▸ **Given exercise**: Copy the rows below verbatim, beginning at the line that contains "The height and" and ending with the last row. Leave the images out of your copy.

— Begin Source material —

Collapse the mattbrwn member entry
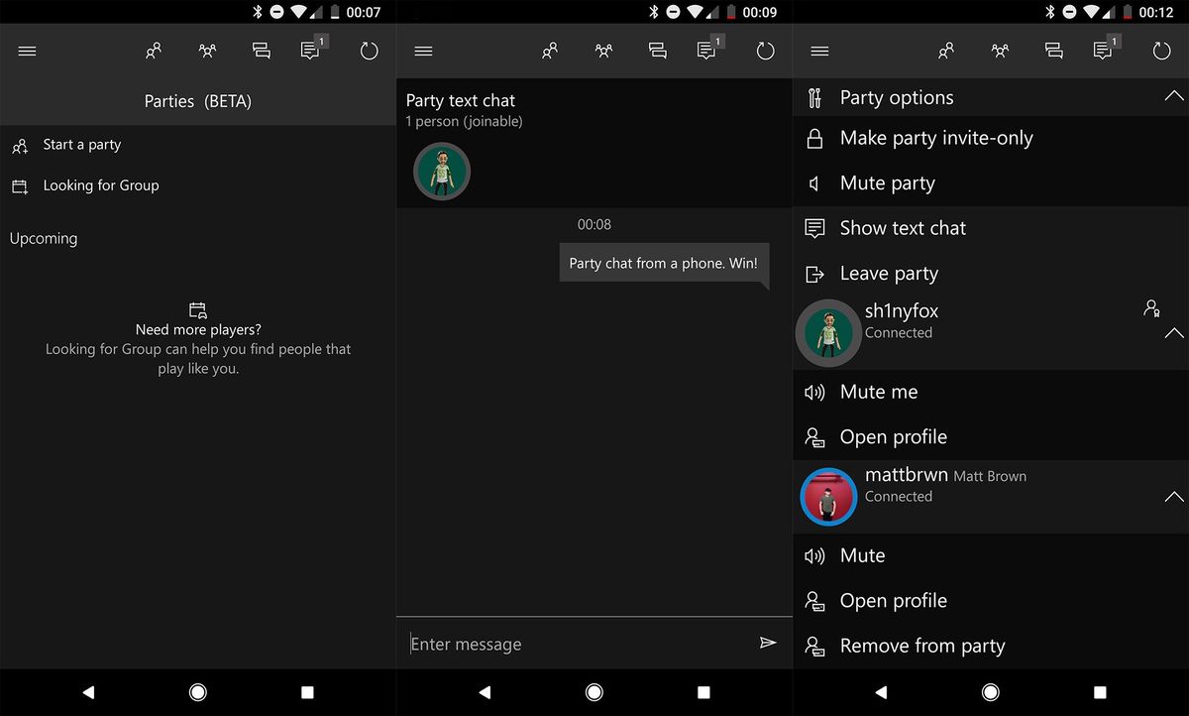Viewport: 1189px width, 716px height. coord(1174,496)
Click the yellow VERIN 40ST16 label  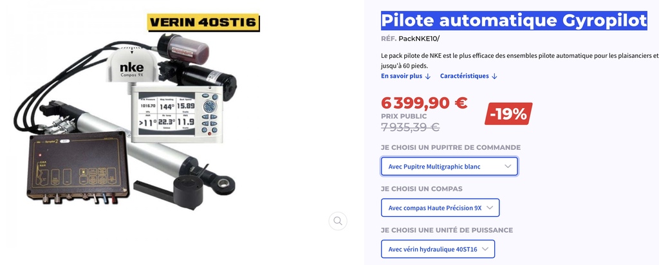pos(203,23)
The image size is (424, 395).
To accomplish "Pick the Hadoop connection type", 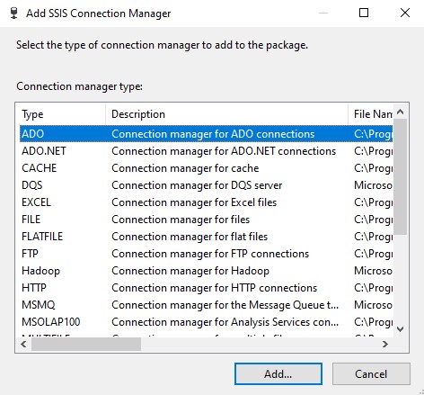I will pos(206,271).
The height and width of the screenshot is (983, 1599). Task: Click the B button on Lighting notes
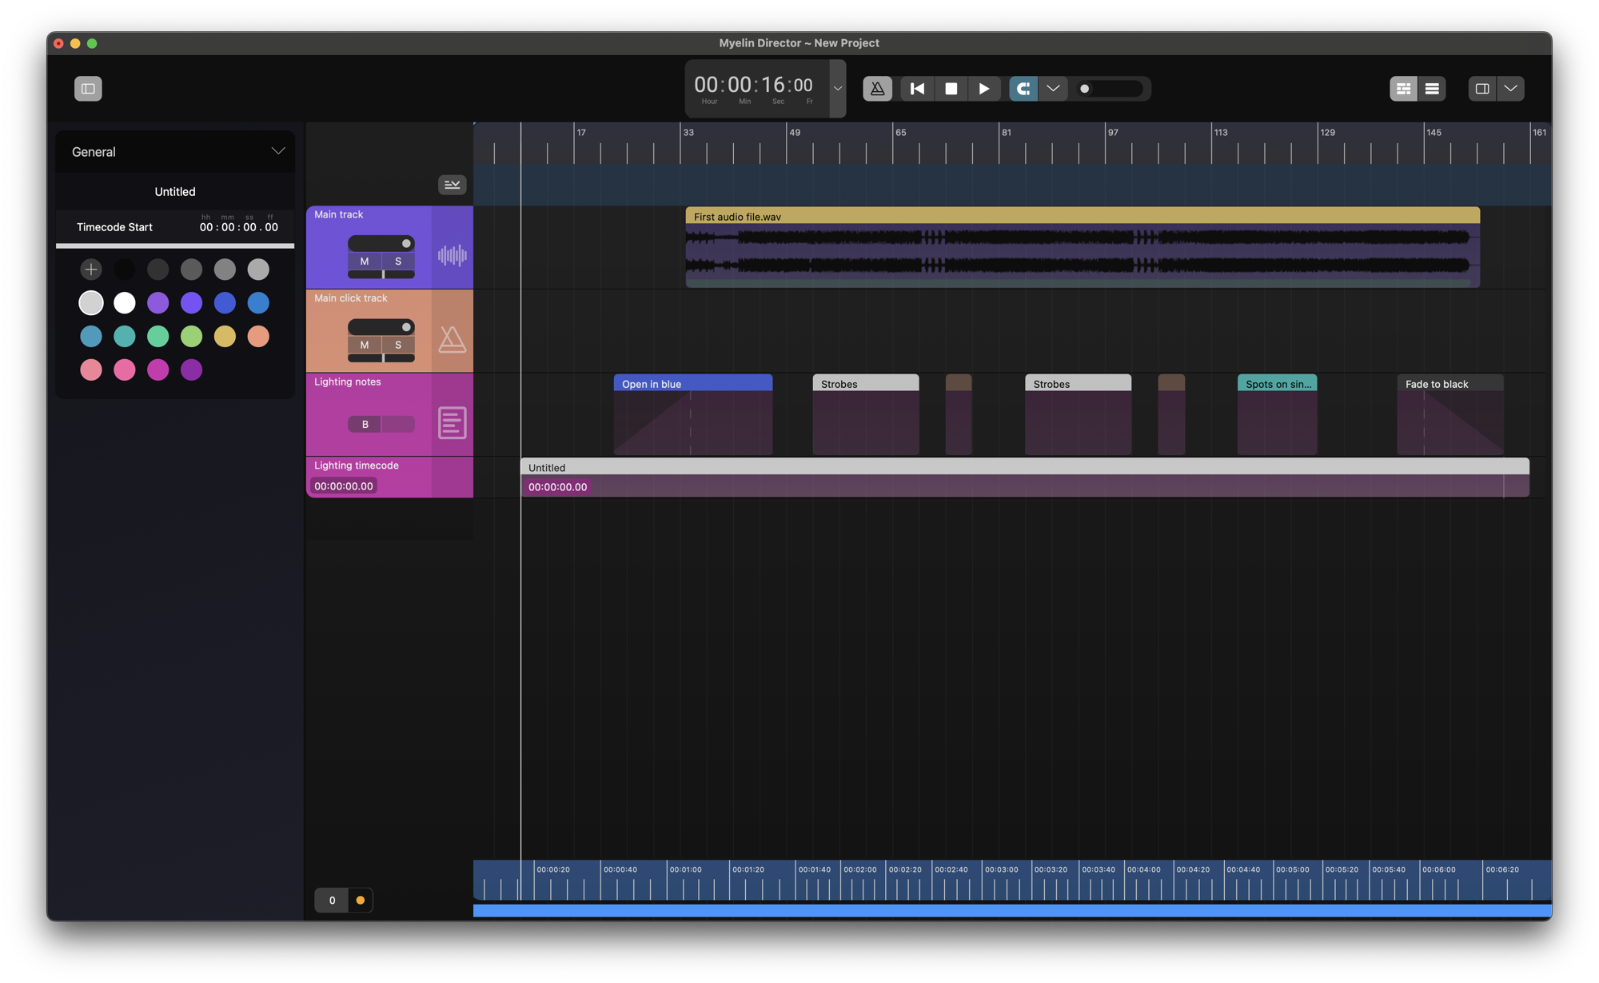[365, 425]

— End Source material —

▸ **Task response**:
The height and width of the screenshot is (983, 1599). Task: Click the B button on Lighting notes
[365, 425]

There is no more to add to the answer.